**Excerpted text:**
BEGIN

Re: DataFrame Save is writing just column names while saving

2015-12-27 Thread Divya Gehlot
yes
Sharing the execution flow

15/12/28 00:19:15 INFO SessionState: No Tez session required at this point.
hive.execution.engine=mr.
15/12/28 00:19:15 INFO SparkILoop: Created sql context (with Hive support)..
SQL context available as sqlContext.

scala> import org.apache.spark.sql.hive.HiveContext
import org.apache.spark.sql.hive.HiveContext

scala> import org.apache.spark.sql.hive.orc._
import org.apache.spark.sql.hive.orc._

scala> val hiveContext = new org.apache.spark.sql.hive.HiveContext(sc)
15/12/28 00:20:15 WARN SparkConf: The configuration key
'spark.yarn.applicationMaster.waitTries' has been deprecated as of Spark
1.3 and and may be removed in the future. Please use the new key
'spark.yarn.am.waitTime' instead.
15/12/28 00:20:15 INFO HiveContext: Initializing execution hive, version
0.13.1
hiveContext: org.apache.spark.sql.hive.HiveContext =
org.apache.spark.sql.hive.HiveContext@9046f81

scala> import org.apache.spark.sql.types.{StructType, StructField,
StringType, IntegerType,FloatType ,LongType ,TimestampType };
import org.apache.spark.sql.types.{StructType, StructField, StringType,
IntegerType, FloatType, LongType, TimestampType}

scala> val carsSchema = StructType(Seq(StructField("year", IntegerType,
true),StructField("make", StringType, true),StructField("model",
StringType, true),StructField("comment", StringType,
true),StructField("blank", StringType, true)))
carsSchema: org.apache.spark.sql.types.StructType =
StructType(StructField(year,IntegerType,true),
StructField(make,StringType,true), StructField(model,StringType,true),
StructField(comment,StringType,true), StructField(blank,StringType,true))

scala> val carsdf =
hiveContext.read.format("com.databricks.spark.csv").option("header",
"true").schema(carsSchema).load("/tmp/TestDivya/cars.csv")
15/12/28 00:20:45 INFO HiveContext: Initializing HiveMetastoreConnection
version 0.13.1 using Spark classes.
carsdf: org.apache.spark.sql.DataFrame = [year: int, make: string, model:
string, comment: string, blank: string]

scala> val carUsersSchema = StructType(Seq(StructField("Name", StringType,
true),StructField("Car_Model", StringType  , true)))
carUsersSchema: org.apache.spark.sql.types.StructType =
StructType(StructField(Name,StringType,true),
StructField(Car_Model,StringType,true))

scala> val carUsersdf =
hiveContext.read.format("com.databricks.spark.csv").option("header",
"false").schema(carUsersSchema).load("/tmp/TestDivya/CarUsers.csv")

END

**Task:** Copy the forum reply from "2015-12-27 Thread Divya" up to and including "available as sqlContext.", replacing "execution flow" with "execution log". The rows of item coordinate data are separate from the forum reply.

(Item coordinate data)

BEGIN

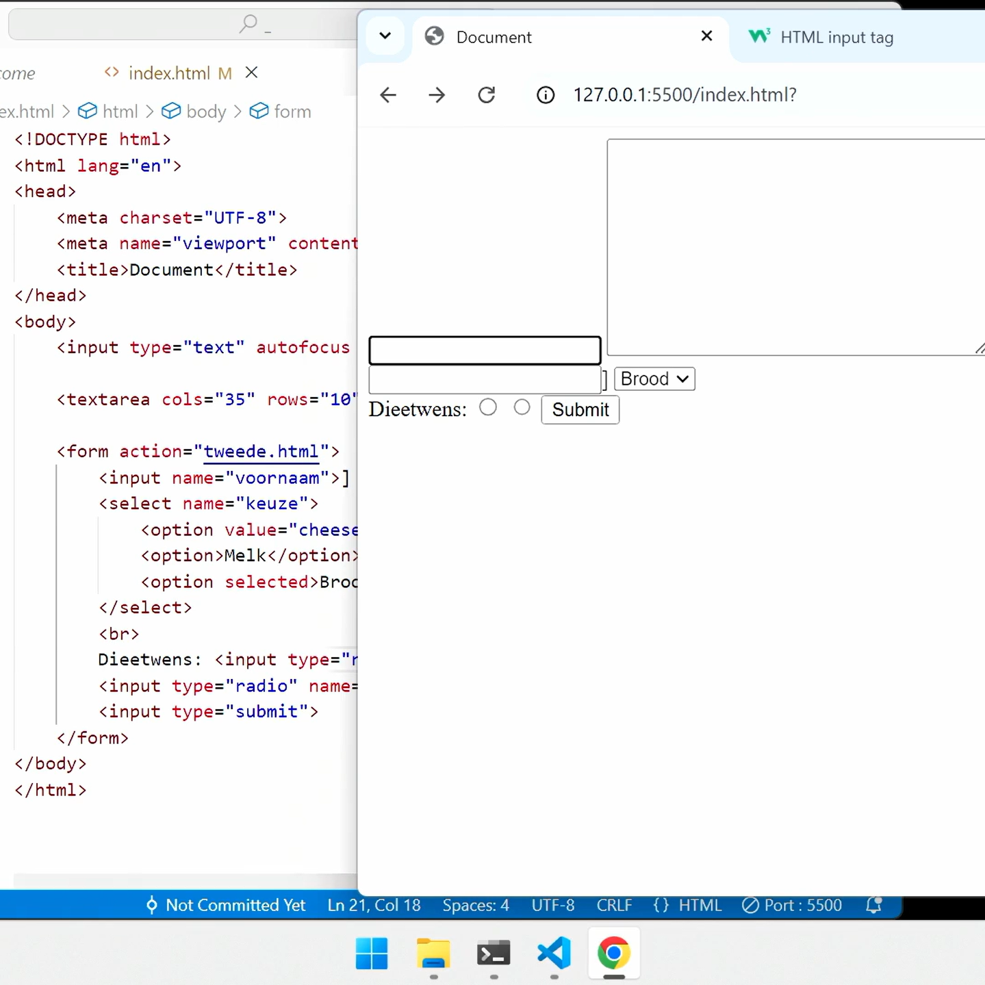This screenshot has width=985, height=985.
Task: Reload the page in the browser
Action: [x=486, y=95]
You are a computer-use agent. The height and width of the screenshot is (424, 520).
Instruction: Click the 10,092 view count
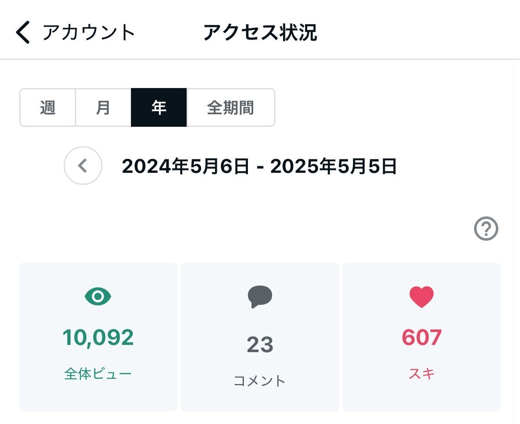coord(98,338)
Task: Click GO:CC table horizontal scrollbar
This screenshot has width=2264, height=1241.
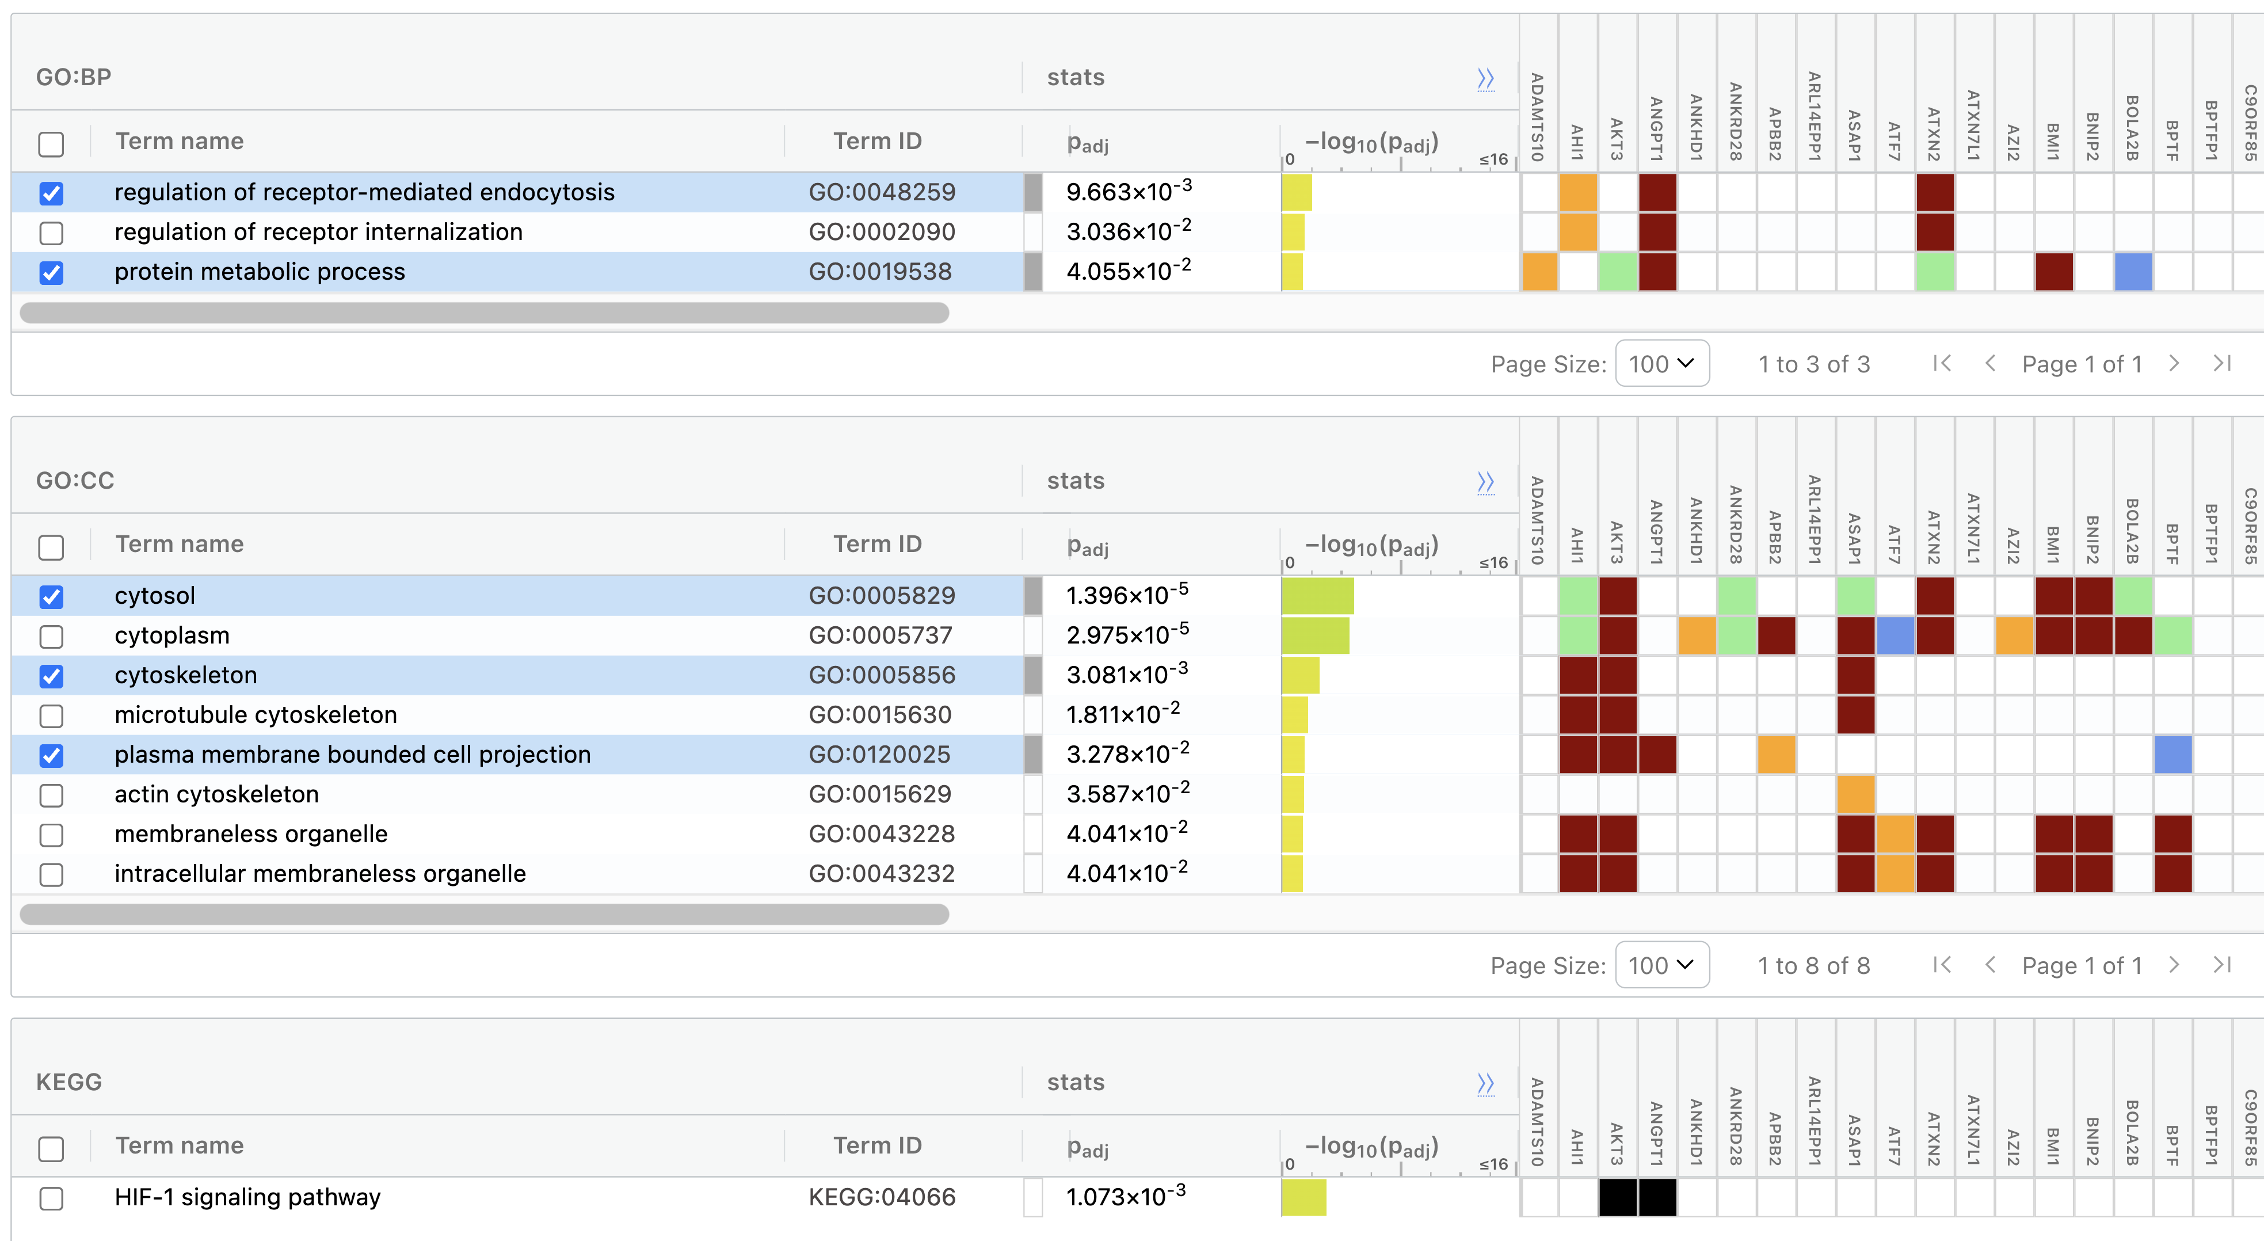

END

**Completed exercise:**
2015-12-27 Thread Divya Gehlot
yes
Sharing the execution log

15/12/28 00:19:15 INFO SessionState: No Tez session required at this point.
hive.execution.engine=mr.
15/12/28 00:19:15 INFO SparkILoop: Created sql context (with Hive support)..
SQL context available as sqlContext.